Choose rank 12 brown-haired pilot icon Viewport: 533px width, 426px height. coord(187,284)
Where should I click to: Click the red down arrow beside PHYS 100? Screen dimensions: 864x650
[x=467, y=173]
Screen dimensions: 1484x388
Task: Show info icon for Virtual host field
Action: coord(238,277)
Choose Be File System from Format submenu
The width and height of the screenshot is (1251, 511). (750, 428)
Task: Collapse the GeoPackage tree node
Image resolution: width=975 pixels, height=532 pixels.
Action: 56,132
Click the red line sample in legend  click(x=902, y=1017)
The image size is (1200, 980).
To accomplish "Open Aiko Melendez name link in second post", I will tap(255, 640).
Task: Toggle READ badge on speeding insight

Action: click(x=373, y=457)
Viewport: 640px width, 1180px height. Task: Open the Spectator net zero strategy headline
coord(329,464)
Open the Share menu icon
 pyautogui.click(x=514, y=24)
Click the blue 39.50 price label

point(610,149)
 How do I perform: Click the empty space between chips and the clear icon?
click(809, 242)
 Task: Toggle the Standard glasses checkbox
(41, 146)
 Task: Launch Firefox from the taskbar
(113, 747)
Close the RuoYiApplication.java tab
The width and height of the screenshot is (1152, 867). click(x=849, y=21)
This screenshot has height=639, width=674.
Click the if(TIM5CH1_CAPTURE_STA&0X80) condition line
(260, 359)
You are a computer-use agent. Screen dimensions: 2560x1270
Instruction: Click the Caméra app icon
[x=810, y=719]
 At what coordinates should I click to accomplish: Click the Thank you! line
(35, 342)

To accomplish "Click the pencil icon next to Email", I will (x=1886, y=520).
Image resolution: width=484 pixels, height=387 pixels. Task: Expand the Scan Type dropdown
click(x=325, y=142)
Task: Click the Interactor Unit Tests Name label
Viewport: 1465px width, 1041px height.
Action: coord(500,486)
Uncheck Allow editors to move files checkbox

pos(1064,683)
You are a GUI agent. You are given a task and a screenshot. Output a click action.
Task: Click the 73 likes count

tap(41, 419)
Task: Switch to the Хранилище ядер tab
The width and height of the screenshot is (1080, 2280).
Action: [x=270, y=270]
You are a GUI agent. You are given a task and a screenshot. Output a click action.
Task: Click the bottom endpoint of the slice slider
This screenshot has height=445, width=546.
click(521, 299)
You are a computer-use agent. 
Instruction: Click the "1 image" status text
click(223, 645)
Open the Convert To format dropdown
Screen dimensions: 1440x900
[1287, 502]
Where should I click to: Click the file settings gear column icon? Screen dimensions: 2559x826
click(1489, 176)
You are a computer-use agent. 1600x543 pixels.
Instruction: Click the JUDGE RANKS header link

--------------------------------

* **PROBLEM REQUIREMENTS**
From the line containing "This screenshot has height=445, width=546." down to the last line of the data above, copy every line exactly; leave out all other lines.

* **RESULT OF THE EXERCISE**
This screenshot has height=445, width=546.
click(521, 299)
You are a computer-use agent. 
Instruction: Click the "1 image" status text
click(223, 645)
Open the Convert To format dropdown
Screen dimensions: 1440x900
[1287, 502]
Where should I click to: Click the file settings gear column icon? Screen dimensions: 2559x826
click(1489, 176)
You are a computer-use agent. 1600x543 pixels.
Instruction: Click the JUDGE RANKS header link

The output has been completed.